I don’t even know what to write about sometimes. I try really hard not to make this sound newsy, and to put a little feeling into it, but sometimes I just feel so blah. I have missed Derick so much this weekend! I don’t know why this weekend is so much harder than any previous weekend. Well, actually, I do. I think its because the house is a total disaster. That’s it. That’s all it takes. I want, so bad, to just keep my house picked up. Its not just having little kids that keeps my house messy. Its having a baby that I have to drop everything and nurse 7 or 8 times a day. And while I’m nursing not only can I not clean up the existing mess, but Aida and Allyn are determined to make an even bigger mess (or 2 or 3…). I don’t know why a messy house affects me like it does. I wish I could just take it all in stride. Just do one thing at a time to get it cleaned up. Sometimes I look at the mess and I feel just paralyzed. Then nothing gets done. So, that is my major stress tonight… my dirty, messy, cluttered house.
Christian went to his Jolliff grandparent’s house this weekend. He seemed pretty emotional when he was sitting with me in church this morning. He didn’t want to be in the sanctuary, first of all. I had to explain to him that all of the kids from first grade on up are in the sanctuary now. No one goes to class for story hour until after the singing. So, he stood and sang with me for a few minutes and then he started crying. He said he didn’t know why he was crying. After a few minutes he had me send a text message to Joe and to Derick that said “From Christian: I miss you”. I think maybe its a let down to leave one dad and not be able to go home to the other. I think Christian really seems to depend on that masculine security that Derick provides in our home on a daily basis. Tonight we went to Tanner’s Orchard and my dad went with us. I think that was good for Christian to have a little more male interaction.

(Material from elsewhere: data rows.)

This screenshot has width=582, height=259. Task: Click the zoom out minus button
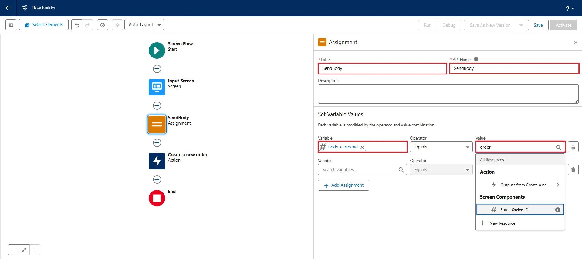[x=14, y=250]
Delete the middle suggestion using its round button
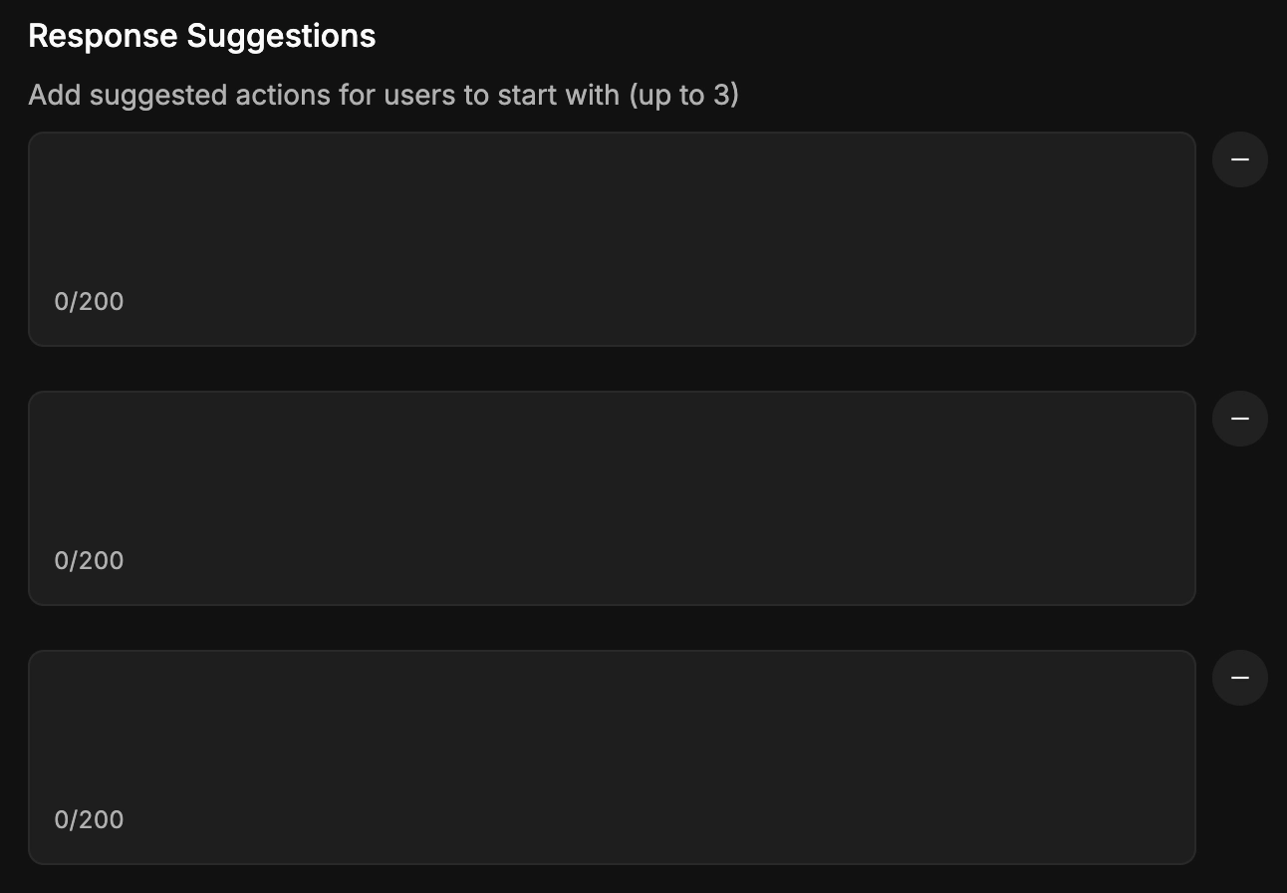Image resolution: width=1287 pixels, height=893 pixels. (1239, 419)
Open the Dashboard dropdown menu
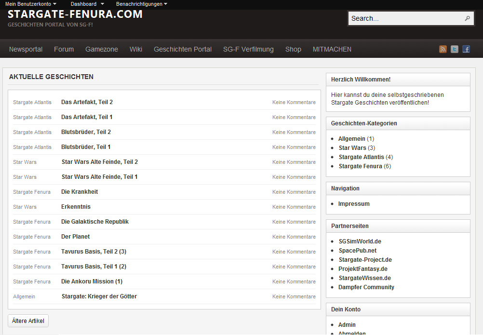The image size is (483, 335). click(86, 4)
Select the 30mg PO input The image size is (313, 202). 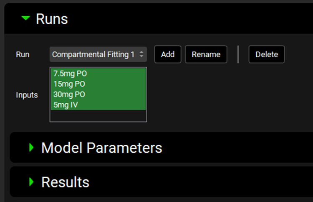(69, 94)
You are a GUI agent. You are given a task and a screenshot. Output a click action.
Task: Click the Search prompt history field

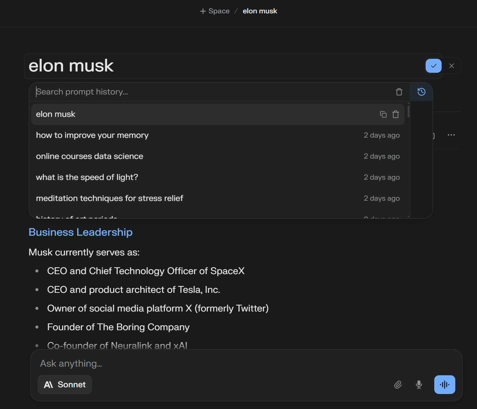coord(214,92)
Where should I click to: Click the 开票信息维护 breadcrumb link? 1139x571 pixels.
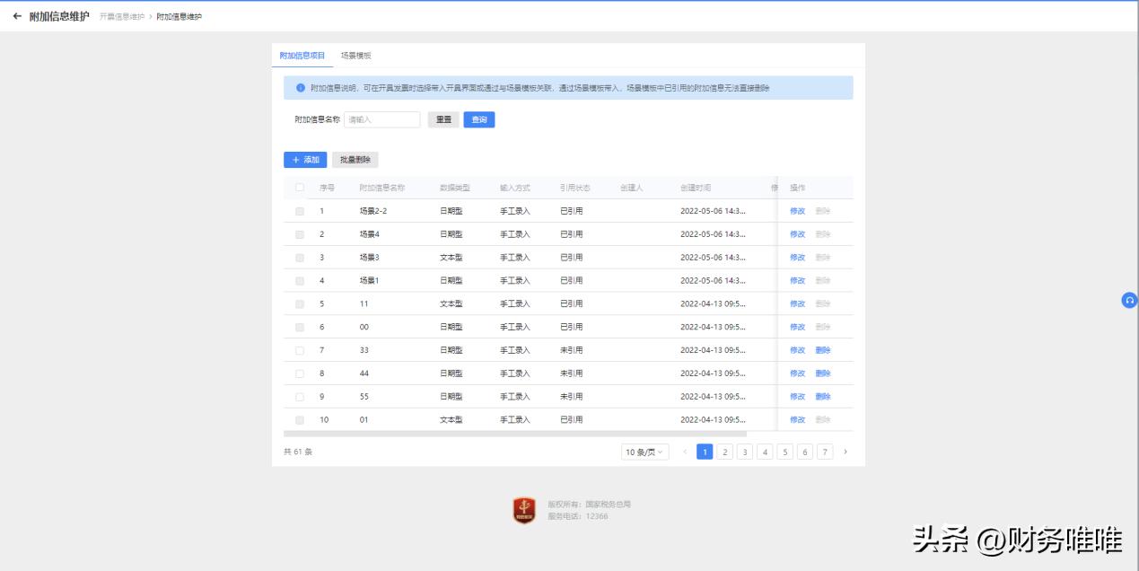click(121, 17)

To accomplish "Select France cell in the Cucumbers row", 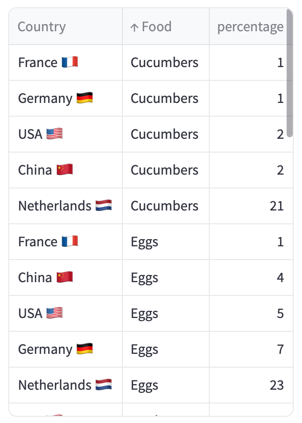I will [66, 62].
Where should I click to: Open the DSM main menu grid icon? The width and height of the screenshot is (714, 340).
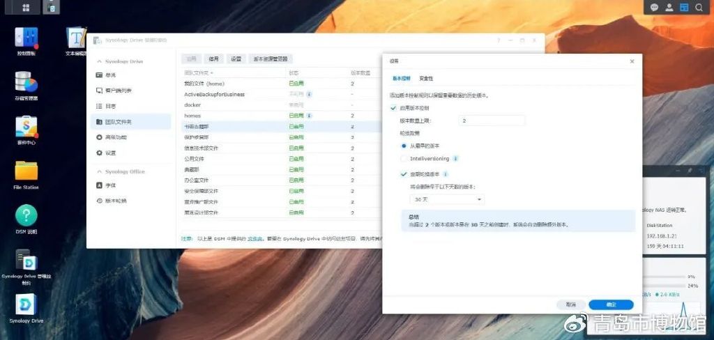26,8
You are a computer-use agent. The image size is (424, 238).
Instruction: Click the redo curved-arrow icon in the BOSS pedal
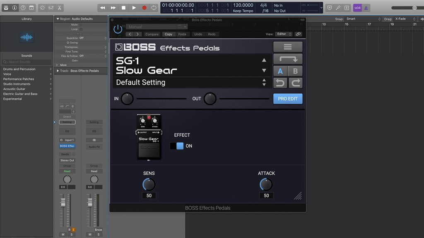(x=295, y=83)
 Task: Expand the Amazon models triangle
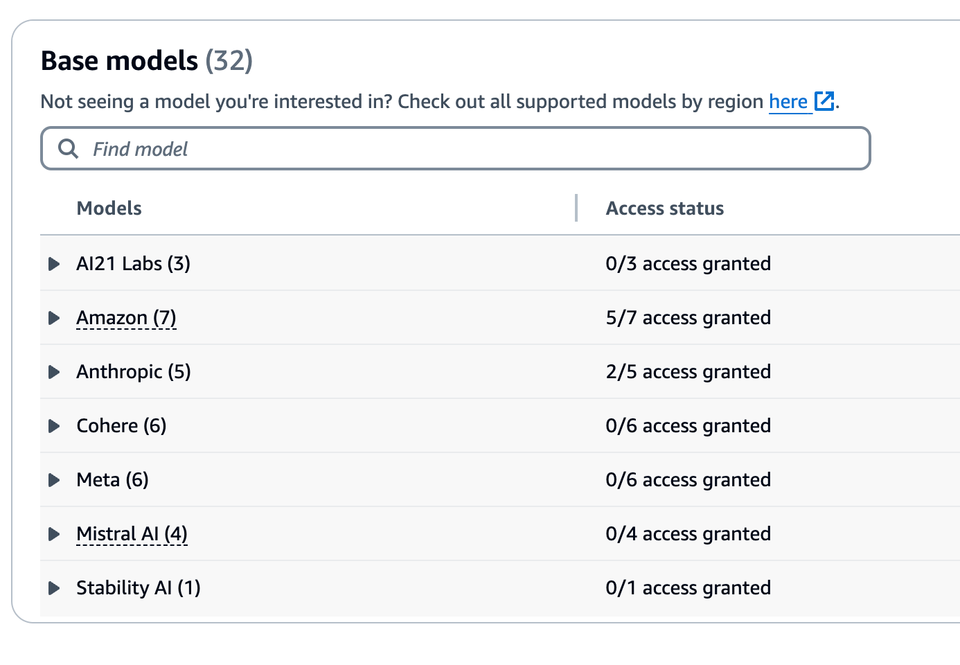pos(54,318)
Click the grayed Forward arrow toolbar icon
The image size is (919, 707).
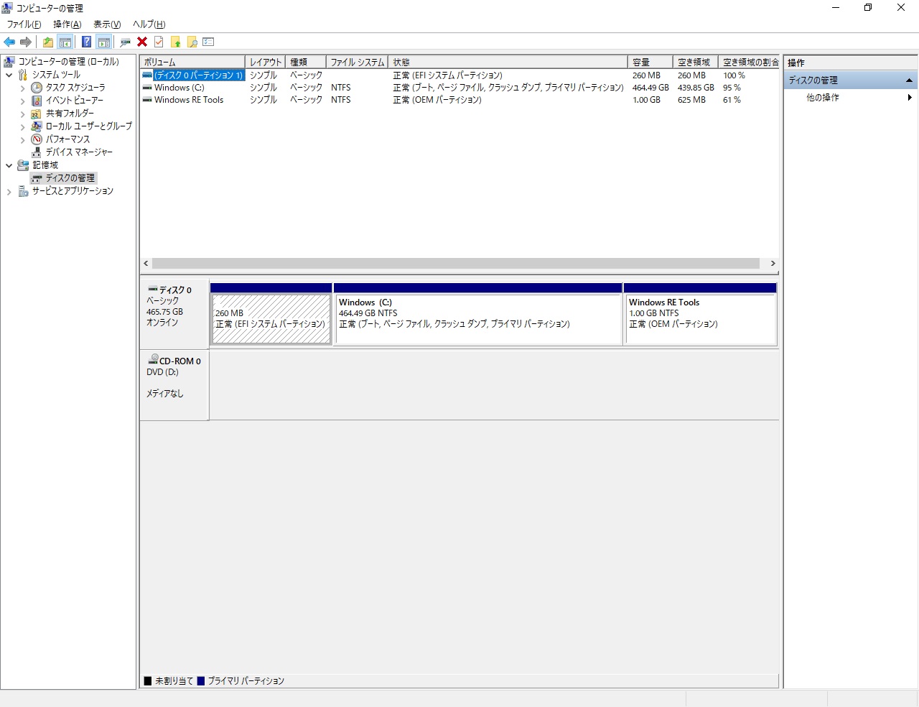pyautogui.click(x=26, y=41)
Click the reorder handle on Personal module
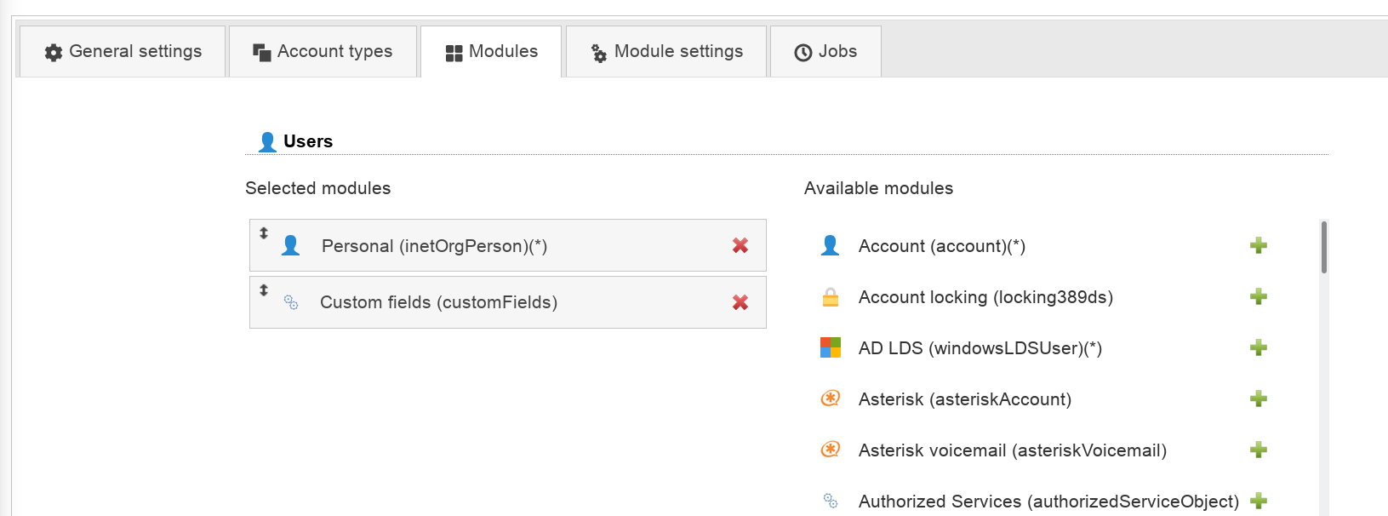 264,233
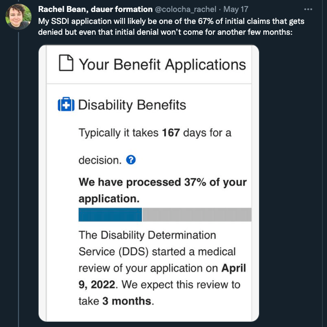Click the Disability Determination Service (DDS) text
The height and width of the screenshot is (327, 327).
click(x=147, y=243)
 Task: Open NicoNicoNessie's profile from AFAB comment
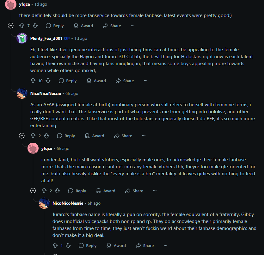46,93
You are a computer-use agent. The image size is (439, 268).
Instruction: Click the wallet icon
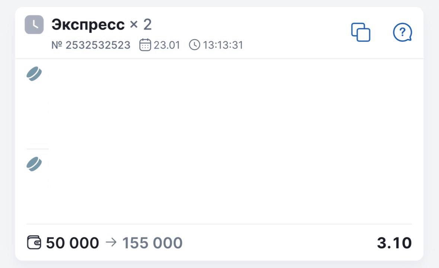pyautogui.click(x=35, y=243)
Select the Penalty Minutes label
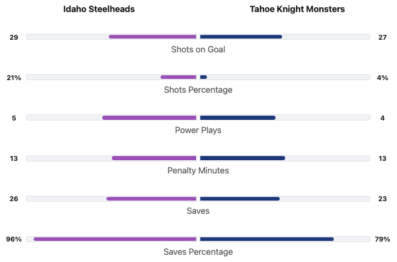 click(198, 170)
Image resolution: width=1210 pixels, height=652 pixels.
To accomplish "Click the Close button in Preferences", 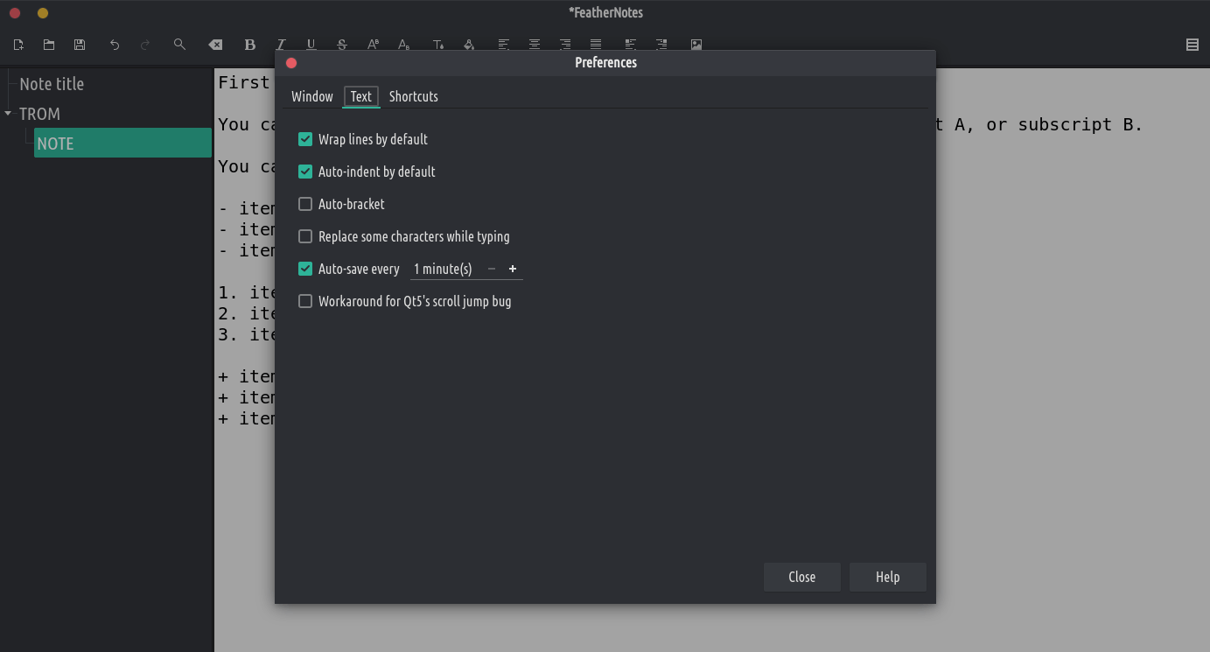I will point(801,577).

We fed the goats, played on the playground, ate ice cream, lost Allyn… wait… What?? Yeah, that’s right. This is why I don’t like going anywhere. I was playing with Aida. Kendra had been playing with Allyn, my dad had Christian and my mom had Brody. Apparently someone (all of us at the same time) turned their back and that’s how fast he disappeared. Someone said they saw someone taking him to security. I took off running to the store office. A man stopped me and said his sister took him inside. They couldn’t find who he belonged to so she took him inside. I, of course, didn’t feel relief until I had him in my arms again. And, Allyn gave me a huge grin. He probably wondered what all the fuss was about. That boy is just like his older brother – he knows no stranger!
He got a piece of hard candy in the office and later Christian saw it and asked where he got it. I explained that you have to get lost and then taken by total strangers to the office in the store, in order to get candy. Then Kendra warned him not to try it. I agreed! I’m not interested in losing anymore kids tonight. But, instead of hard candy, all the kids had ice cream and apple cider donuts for dinner. What a good mom I am!! And, Christian actually asked if we could have a real dinner when we got home. I, of course, said no.
Oh, I think its time for me to sign off. I am so tired! Keeping up with 4 kids wipes me out everyday! Anytime anyone wants to come play with them or take them off my hands for a while I’ll let ya… but not this weekend. This weekend I’ll be in California visiting Derick with his little girl and new baby. I wish I could take all my kids, especially after I saw Christian crying in church today, but, well, I can only do what God provides for me to do.